Hester inclined her head but, perhaps because she was busy with bottles and glasses, did not offer her hand.

“No, I am afraid I haven’t had that—er—pleasure,” Mallory said, suavely.

(“Naturally, he wouldn’t remember me in that crowd at Inez’s studio,” thought Hester, and sighed unconsciously. It must be wonderful to be so beautiful or so noticeable that once met, never forgotten!)

Jasper Rodney nodded offhandedly, and the two men eyed each other with obvious although polite distaste.

They had only met once or twice but neither liked much what he heard or knew about the other, though Jasper Rodney, in truth, was harmless enough.

“Cocktail or sherry?” asked Eve. “Sit here, won’t you?” indicating the seat beside her on the couch.

“Sherry, thanks. Please don’t wait on me.” He turned to Hester as she approached him, glass in hand. “Can I get something for you?”

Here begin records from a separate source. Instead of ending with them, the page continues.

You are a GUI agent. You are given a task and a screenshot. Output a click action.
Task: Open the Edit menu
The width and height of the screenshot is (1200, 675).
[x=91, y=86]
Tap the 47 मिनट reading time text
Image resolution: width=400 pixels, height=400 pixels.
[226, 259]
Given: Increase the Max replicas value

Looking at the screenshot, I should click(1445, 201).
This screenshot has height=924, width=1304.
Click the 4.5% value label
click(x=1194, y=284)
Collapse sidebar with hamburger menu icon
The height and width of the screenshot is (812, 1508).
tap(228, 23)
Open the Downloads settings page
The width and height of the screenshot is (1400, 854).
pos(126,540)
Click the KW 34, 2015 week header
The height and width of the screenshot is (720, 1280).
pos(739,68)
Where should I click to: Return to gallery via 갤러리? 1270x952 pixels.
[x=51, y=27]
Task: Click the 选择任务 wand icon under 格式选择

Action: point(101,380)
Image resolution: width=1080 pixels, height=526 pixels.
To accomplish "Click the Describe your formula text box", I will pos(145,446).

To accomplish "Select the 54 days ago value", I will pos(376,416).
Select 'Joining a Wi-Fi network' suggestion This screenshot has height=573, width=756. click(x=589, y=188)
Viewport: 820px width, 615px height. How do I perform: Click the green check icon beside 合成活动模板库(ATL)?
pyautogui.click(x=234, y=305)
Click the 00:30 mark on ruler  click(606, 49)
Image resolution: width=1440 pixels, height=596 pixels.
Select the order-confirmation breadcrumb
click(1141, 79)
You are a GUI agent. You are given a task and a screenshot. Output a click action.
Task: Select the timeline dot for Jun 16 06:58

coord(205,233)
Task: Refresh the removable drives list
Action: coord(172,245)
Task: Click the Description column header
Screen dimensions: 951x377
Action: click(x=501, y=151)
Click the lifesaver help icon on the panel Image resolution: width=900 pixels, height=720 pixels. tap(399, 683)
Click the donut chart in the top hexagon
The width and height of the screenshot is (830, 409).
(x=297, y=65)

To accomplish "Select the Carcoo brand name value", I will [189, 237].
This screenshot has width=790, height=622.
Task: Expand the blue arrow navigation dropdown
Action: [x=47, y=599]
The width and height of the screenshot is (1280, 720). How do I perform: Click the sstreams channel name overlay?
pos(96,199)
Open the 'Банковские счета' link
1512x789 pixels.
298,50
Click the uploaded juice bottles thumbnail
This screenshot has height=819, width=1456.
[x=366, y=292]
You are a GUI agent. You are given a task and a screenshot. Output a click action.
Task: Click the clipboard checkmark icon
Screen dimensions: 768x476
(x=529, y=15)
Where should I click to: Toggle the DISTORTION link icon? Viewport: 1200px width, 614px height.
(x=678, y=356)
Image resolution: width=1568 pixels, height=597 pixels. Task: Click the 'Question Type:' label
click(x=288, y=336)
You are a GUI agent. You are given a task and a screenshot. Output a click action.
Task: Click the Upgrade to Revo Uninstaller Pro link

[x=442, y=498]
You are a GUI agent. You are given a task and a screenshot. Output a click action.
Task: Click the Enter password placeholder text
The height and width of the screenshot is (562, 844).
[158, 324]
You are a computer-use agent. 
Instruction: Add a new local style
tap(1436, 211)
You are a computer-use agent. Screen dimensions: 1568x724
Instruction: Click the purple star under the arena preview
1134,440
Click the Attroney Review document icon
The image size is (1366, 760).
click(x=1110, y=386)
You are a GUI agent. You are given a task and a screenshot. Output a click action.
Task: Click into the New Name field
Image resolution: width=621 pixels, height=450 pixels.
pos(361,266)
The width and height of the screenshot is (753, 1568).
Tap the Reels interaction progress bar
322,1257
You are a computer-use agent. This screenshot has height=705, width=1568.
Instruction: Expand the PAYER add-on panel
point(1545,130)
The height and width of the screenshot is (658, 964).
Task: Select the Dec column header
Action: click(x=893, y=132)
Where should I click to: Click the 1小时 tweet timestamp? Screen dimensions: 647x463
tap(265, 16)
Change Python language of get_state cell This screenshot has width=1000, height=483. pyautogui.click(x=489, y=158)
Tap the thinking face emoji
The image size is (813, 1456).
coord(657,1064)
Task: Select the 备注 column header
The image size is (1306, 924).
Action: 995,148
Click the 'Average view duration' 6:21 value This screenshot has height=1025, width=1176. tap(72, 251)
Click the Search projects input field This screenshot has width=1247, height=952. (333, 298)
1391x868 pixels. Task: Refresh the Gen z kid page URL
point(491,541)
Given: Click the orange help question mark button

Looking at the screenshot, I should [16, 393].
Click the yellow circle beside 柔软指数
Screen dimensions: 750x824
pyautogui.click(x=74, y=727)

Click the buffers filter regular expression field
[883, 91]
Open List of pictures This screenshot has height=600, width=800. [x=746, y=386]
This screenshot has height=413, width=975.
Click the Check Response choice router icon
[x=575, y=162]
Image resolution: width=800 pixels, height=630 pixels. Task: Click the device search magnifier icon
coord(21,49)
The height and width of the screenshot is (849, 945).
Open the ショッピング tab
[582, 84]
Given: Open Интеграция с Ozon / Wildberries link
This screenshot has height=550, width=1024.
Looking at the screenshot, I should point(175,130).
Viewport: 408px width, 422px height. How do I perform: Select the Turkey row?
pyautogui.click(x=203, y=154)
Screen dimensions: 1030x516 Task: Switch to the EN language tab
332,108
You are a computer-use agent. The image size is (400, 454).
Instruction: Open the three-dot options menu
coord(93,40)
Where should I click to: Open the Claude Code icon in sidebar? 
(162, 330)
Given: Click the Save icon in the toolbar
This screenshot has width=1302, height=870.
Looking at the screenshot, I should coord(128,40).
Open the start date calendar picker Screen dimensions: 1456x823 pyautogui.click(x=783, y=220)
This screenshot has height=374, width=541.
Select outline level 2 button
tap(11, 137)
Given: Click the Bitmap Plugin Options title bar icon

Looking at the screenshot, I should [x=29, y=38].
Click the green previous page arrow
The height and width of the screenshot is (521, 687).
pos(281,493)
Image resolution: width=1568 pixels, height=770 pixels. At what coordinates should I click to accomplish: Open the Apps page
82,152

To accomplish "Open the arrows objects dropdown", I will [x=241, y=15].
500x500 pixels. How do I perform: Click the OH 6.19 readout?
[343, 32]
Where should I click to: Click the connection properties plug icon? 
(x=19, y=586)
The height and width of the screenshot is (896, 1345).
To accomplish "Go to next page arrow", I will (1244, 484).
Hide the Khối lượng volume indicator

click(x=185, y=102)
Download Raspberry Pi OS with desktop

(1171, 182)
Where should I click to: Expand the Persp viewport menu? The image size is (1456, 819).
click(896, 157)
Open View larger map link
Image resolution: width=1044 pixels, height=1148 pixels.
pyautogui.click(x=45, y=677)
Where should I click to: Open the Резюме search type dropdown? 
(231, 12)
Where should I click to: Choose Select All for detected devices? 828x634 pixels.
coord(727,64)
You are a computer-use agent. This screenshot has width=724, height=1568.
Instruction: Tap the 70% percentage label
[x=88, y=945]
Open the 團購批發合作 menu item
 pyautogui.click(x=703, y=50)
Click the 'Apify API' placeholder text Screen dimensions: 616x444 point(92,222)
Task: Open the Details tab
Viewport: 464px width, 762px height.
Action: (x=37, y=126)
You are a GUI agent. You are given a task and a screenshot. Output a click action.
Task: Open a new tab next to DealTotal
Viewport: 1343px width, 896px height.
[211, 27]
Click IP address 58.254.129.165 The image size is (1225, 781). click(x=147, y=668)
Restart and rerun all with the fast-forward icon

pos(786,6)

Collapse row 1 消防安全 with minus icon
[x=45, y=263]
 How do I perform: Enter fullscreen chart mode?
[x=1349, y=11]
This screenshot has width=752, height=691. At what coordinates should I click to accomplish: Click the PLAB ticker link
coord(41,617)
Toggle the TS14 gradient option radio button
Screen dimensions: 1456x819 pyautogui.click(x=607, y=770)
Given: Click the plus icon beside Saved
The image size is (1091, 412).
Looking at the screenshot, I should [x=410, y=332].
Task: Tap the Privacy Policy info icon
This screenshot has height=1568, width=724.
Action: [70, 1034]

“Thank you, I have a sherry here,” raising the half-filled glass in her other hand.

Mallory turned back and took the offered seat beside Eve.

“Well, Miss Jarvis, and how’s the car? Still consuming an unwarrantable quantity of petrol?”

At the twinkle in his eyes Eve laughed, but refused to admit to the stratagem she had employed in order to meet him.

“I think I must have the tank vetted,” she said, demurely.

“Very advisable, I should imagine.”

They talked on about cars, about the Motor Show, and the Donington Grand Prix, then the ’phone bell rang and Hester went away to answer it.

“I had better push off,” said Jasper, rising and setting aside his empty glass. “Thanks for the drinks, Eve, and I’ll be seeing you. No, don’t see me out. I can find my own way. So long, Mallory.”

He wandered away into the house, much to Eve’s pleasure and relief, and she turned a smile upon her companion.

“Your turn, Mr. Mallory,” she said, crisply. “I have made the last three initial remarks. You begin now.”

He laughed.

“I’m sorry. Have I been so morose?”

“Not exactly. But perhaps you never do talk much.”

He turned his head and his amazing eyes, with their fascinating crinkle at the corners, looked deeply into hers. She could feel her pulse quickening, and knew now what Inez meant about his dangerous attraction, felt that attraction gripping her as if with invisible hands, and was acutely, vitally aware of him as she had never before been aware of a man.

She moved suddenly, as if she sought to break the spell which his look has cast upon her, and he laughed, a low, amused laugh that changed her throbbing feelings to anger.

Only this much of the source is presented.